=== Problem ===
Reproduce every line of the entries below with no changes.

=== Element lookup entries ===
begin

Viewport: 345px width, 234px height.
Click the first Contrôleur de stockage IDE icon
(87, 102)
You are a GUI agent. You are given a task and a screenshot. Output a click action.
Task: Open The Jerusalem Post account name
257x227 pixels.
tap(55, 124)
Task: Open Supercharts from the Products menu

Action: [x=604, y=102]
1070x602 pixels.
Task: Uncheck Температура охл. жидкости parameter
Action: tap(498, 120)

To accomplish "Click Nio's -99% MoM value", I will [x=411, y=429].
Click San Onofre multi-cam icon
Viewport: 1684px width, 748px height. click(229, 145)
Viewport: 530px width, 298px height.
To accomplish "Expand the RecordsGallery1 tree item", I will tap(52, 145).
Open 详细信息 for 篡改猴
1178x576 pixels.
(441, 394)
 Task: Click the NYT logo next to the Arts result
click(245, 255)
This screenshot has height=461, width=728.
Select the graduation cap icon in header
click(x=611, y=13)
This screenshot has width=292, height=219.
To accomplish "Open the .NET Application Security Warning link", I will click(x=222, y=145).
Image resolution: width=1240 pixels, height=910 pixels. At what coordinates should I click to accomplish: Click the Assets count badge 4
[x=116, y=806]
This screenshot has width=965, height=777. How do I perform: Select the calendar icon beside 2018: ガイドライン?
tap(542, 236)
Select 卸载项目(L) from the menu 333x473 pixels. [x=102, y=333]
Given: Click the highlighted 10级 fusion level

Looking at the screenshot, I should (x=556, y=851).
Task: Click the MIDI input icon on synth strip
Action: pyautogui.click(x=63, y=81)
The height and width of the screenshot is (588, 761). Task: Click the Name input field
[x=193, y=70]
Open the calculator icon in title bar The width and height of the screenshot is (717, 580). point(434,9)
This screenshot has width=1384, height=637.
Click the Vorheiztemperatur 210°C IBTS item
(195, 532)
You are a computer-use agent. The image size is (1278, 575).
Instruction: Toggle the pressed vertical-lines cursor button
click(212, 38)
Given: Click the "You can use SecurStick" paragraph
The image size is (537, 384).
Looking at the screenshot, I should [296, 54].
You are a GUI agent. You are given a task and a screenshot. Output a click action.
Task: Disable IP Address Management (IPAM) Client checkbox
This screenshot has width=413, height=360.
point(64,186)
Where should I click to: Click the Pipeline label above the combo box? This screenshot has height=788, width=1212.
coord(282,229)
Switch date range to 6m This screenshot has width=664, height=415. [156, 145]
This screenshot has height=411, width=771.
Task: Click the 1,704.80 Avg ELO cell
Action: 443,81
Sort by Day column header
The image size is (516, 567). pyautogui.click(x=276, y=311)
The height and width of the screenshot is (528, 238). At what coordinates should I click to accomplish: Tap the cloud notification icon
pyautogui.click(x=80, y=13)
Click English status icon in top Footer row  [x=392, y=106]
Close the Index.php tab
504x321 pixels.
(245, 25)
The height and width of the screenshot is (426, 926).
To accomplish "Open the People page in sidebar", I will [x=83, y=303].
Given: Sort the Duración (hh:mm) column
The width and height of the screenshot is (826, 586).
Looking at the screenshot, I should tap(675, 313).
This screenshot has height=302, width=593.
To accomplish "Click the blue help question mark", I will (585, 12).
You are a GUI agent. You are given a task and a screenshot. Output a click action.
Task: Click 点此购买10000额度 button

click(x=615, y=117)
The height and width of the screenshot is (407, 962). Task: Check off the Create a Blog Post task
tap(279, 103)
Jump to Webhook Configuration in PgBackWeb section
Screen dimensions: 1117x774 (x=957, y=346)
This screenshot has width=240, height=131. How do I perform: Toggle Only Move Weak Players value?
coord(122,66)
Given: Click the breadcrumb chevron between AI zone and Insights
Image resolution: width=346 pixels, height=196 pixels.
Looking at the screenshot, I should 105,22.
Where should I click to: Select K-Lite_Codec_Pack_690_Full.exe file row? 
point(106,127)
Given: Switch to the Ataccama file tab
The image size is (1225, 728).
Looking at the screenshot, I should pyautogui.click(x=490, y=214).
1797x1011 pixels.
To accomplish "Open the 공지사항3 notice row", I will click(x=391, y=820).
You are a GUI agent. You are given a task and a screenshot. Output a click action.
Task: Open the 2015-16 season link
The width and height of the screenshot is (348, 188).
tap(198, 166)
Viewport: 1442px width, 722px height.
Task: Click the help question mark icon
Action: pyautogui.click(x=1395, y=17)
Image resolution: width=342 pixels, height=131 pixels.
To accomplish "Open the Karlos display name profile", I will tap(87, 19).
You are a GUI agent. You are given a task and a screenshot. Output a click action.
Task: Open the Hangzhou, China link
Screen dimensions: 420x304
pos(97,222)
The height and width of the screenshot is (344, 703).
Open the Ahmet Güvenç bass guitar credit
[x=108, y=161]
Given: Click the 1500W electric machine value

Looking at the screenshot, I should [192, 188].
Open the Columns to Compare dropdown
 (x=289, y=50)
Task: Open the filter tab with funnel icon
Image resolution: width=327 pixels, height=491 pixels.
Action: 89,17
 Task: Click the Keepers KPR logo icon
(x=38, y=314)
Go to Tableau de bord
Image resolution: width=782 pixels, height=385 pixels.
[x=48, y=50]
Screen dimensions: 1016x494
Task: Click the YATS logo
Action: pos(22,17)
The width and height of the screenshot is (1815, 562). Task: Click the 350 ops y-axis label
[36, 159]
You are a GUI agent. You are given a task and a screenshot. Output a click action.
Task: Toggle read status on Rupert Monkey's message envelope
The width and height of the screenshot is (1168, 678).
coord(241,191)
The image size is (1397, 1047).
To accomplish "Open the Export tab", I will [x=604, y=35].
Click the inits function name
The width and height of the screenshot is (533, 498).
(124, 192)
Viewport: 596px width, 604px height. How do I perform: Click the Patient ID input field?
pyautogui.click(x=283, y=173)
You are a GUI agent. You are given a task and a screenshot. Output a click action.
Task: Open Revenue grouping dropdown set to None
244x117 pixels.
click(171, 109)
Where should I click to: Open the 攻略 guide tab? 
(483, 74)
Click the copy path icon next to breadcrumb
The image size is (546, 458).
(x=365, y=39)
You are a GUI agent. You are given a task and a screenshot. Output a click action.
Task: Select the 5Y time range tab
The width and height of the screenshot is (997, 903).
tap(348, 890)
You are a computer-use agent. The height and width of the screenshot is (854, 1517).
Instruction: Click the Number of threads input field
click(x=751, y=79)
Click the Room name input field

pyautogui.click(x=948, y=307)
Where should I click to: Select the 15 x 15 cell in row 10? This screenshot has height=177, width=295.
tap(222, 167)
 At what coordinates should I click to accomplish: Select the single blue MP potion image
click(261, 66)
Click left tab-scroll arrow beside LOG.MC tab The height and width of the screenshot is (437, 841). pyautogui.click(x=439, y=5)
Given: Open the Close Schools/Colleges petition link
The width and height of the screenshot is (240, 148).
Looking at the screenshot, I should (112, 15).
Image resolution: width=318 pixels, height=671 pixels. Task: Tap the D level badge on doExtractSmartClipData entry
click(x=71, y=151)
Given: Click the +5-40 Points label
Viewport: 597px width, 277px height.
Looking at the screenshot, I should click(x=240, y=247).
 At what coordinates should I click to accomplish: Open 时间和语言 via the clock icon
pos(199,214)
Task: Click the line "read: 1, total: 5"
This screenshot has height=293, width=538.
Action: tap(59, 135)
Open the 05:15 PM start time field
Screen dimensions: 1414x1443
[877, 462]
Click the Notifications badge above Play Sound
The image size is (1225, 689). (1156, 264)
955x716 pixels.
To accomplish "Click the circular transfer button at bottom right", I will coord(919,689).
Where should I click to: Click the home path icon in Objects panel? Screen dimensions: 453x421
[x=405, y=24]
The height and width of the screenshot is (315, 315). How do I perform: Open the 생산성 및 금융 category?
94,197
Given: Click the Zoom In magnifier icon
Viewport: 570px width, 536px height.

end

=== The reply ===
Viewport: 345px width, 234px height.
Click the first Contrôleur de stockage IDE icon
(87, 102)
You are a GUI agent. You are given a task and a screenshot. Output a click action.
Task: Open The Jerusalem Post account name
257x227 pixels.
tap(55, 124)
Task: Open Supercharts from the Products menu

Action: [x=604, y=102]
1070x602 pixels.
Task: Uncheck Температура охл. жидкости parameter
Action: tap(498, 120)

To accomplish "Click Nio's -99% MoM value", I will [x=411, y=429].
Click San Onofre multi-cam icon
Viewport: 1684px width, 748px height. click(229, 145)
Viewport: 530px width, 298px height.
To accomplish "Expand the RecordsGallery1 tree item", I will tap(52, 145).
Open 详细信息 for 篡改猴
1178x576 pixels.
(441, 394)
 Task: Click the NYT logo next to the Arts result
click(245, 255)
This screenshot has height=461, width=728.
Select the graduation cap icon in header
click(x=611, y=13)
This screenshot has width=292, height=219.
To accomplish "Open the .NET Application Security Warning link", I will click(x=222, y=145).
Image resolution: width=1240 pixels, height=910 pixels. At what coordinates should I click to accomplish: Click the Assets count badge 4
[x=116, y=806]
This screenshot has width=965, height=777. How do I perform: Select the calendar icon beside 2018: ガイドライン?
tap(542, 236)
Select 卸载项目(L) from the menu 333x473 pixels. [x=102, y=333]
Given: Click the highlighted 10级 fusion level

Looking at the screenshot, I should (x=556, y=851).
Task: Click the MIDI input icon on synth strip
Action: pyautogui.click(x=63, y=81)
The height and width of the screenshot is (588, 761). Task: Click the Name input field
[x=193, y=70]
Open the calculator icon in title bar The width and height of the screenshot is (717, 580). point(434,9)
This screenshot has width=1384, height=637.
Click the Vorheiztemperatur 210°C IBTS item
(195, 532)
You are a computer-use agent. The image size is (1278, 575).
Instruction: Toggle the pressed vertical-lines cursor button
click(212, 38)
Given: Click the "You can use SecurStick" paragraph
The image size is (537, 384).
Looking at the screenshot, I should [296, 54].
You are a GUI agent. You are given a task and a screenshot. Output a click action.
Task: Disable IP Address Management (IPAM) Client checkbox
This screenshot has width=413, height=360.
point(64,186)
Where should I click to: Click the Pipeline label above the combo box? This screenshot has height=788, width=1212.
coord(282,229)
Switch date range to 6m This screenshot has width=664, height=415. [156, 145]
This screenshot has height=411, width=771.
Task: Click the 1,704.80 Avg ELO cell
Action: 443,81
Sort by Day column header
The image size is (516, 567). pyautogui.click(x=276, y=311)
The height and width of the screenshot is (528, 238). At what coordinates should I click to accomplish: Tap the cloud notification icon
pyautogui.click(x=80, y=13)
Click English status icon in top Footer row  [x=392, y=106]
Close the Index.php tab
504x321 pixels.
(245, 25)
The height and width of the screenshot is (426, 926).
To accomplish "Open the People page in sidebar", I will [x=83, y=303].
Given: Sort the Duración (hh:mm) column
The width and height of the screenshot is (826, 586).
Looking at the screenshot, I should tap(675, 313).
This screenshot has height=302, width=593.
To accomplish "Click the blue help question mark", I will (585, 12).
You are a GUI agent. You are given a task and a screenshot. Output a click action.
Task: Click 点此购买10000额度 button

click(x=615, y=117)
The height and width of the screenshot is (407, 962). Task: Check off the Create a Blog Post task
tap(279, 103)
Jump to Webhook Configuration in PgBackWeb section
Screen dimensions: 1117x774 (x=957, y=346)
This screenshot has width=240, height=131. How do I perform: Toggle Only Move Weak Players value?
coord(122,66)
Given: Click the breadcrumb chevron between AI zone and Insights
Image resolution: width=346 pixels, height=196 pixels.
Looking at the screenshot, I should 105,22.
Where should I click to: Select K-Lite_Codec_Pack_690_Full.exe file row? 
point(106,127)
Given: Switch to the Ataccama file tab
The image size is (1225, 728).
Looking at the screenshot, I should pyautogui.click(x=490, y=214).
1797x1011 pixels.
To accomplish "Open the 공지사항3 notice row", I will click(x=391, y=820).
You are a GUI agent. You are given a task and a screenshot. Output a click action.
Task: Open the 2015-16 season link
The width and height of the screenshot is (348, 188).
tap(198, 166)
Viewport: 1442px width, 722px height.
Task: Click the help question mark icon
Action: pyautogui.click(x=1395, y=17)
Image resolution: width=342 pixels, height=131 pixels.
To accomplish "Open the Karlos display name profile", I will tap(87, 19).
You are a GUI agent. You are given a task and a screenshot. Output a click action.
Task: Open the Hangzhou, China link
Screen dimensions: 420x304
pos(97,222)
The height and width of the screenshot is (344, 703).
Open the Ahmet Güvenç bass guitar credit
[x=108, y=161]
Given: Click the 1500W electric machine value

Looking at the screenshot, I should [192, 188].
Open the Columns to Compare dropdown
 (x=289, y=50)
Task: Open the filter tab with funnel icon
Image resolution: width=327 pixels, height=491 pixels.
Action: 89,17
 Task: Click the Keepers KPR logo icon
(x=38, y=314)
Go to Tableau de bord
Image resolution: width=782 pixels, height=385 pixels.
[x=48, y=50]
Screen dimensions: 1016x494
Task: Click the YATS logo
Action: pos(22,17)
The width and height of the screenshot is (1815, 562). Task: Click the 350 ops y-axis label
[36, 159]
You are a GUI agent. You are given a task and a screenshot. Output a click action.
Task: Toggle read status on Rupert Monkey's message envelope
The width and height of the screenshot is (1168, 678).
coord(241,191)
The image size is (1397, 1047).
To accomplish "Open the Export tab", I will [x=604, y=35].
Click the inits function name
The width and height of the screenshot is (533, 498).
(124, 192)
Viewport: 596px width, 604px height. How do I perform: Click the Patient ID input field?
pyautogui.click(x=283, y=173)
You are a GUI agent. You are given a task and a screenshot. Output a click action.
Task: Open Revenue grouping dropdown set to None
244x117 pixels.
click(171, 109)
Where should I click to: Open the 攻略 guide tab? 
(483, 74)
Click the copy path icon next to breadcrumb
The image size is (546, 458).
(x=365, y=39)
You are a GUI agent. You are given a task and a screenshot. Output a click action.
Task: Select the 5Y time range tab
The width and height of the screenshot is (997, 903).
tap(348, 890)
You are a computer-use agent. The height and width of the screenshot is (854, 1517).
Instruction: Click the Number of threads input field
click(x=751, y=79)
Click the Room name input field

pyautogui.click(x=948, y=307)
Where should I click to: Select the 15 x 15 cell in row 10? This screenshot has height=177, width=295.
tap(222, 167)
 At what coordinates should I click to accomplish: Select the single blue MP potion image
click(261, 66)
Click left tab-scroll arrow beside LOG.MC tab The height and width of the screenshot is (437, 841). pyautogui.click(x=439, y=5)
Given: Open the Close Schools/Colleges petition link
The width and height of the screenshot is (240, 148).
Looking at the screenshot, I should (112, 15).
Image resolution: width=318 pixels, height=671 pixels. Task: Tap the D level badge on doExtractSmartClipData entry
click(x=71, y=151)
Given: Click the +5-40 Points label
Viewport: 597px width, 277px height.
Looking at the screenshot, I should click(x=240, y=247).
 At what coordinates should I click to accomplish: Open 时间和语言 via the clock icon
pos(199,214)
Task: Click the line "read: 1, total: 5"
This screenshot has height=293, width=538.
Action: tap(59, 135)
Open the 05:15 PM start time field
Screen dimensions: 1414x1443
[877, 462]
Click the Notifications badge above Play Sound
The image size is (1225, 689). (1156, 264)
955x716 pixels.
To accomplish "Click the circular transfer button at bottom right", I will coord(919,689).
Where should I click to: Click the home path icon in Objects panel? Screen dimensions: 453x421
[x=405, y=24]
The height and width of the screenshot is (315, 315). How do I perform: Open the 생산성 및 금융 category?
94,197
Given: Click the Zoom In magnifier icon
Viewport: 570px width, 536px height.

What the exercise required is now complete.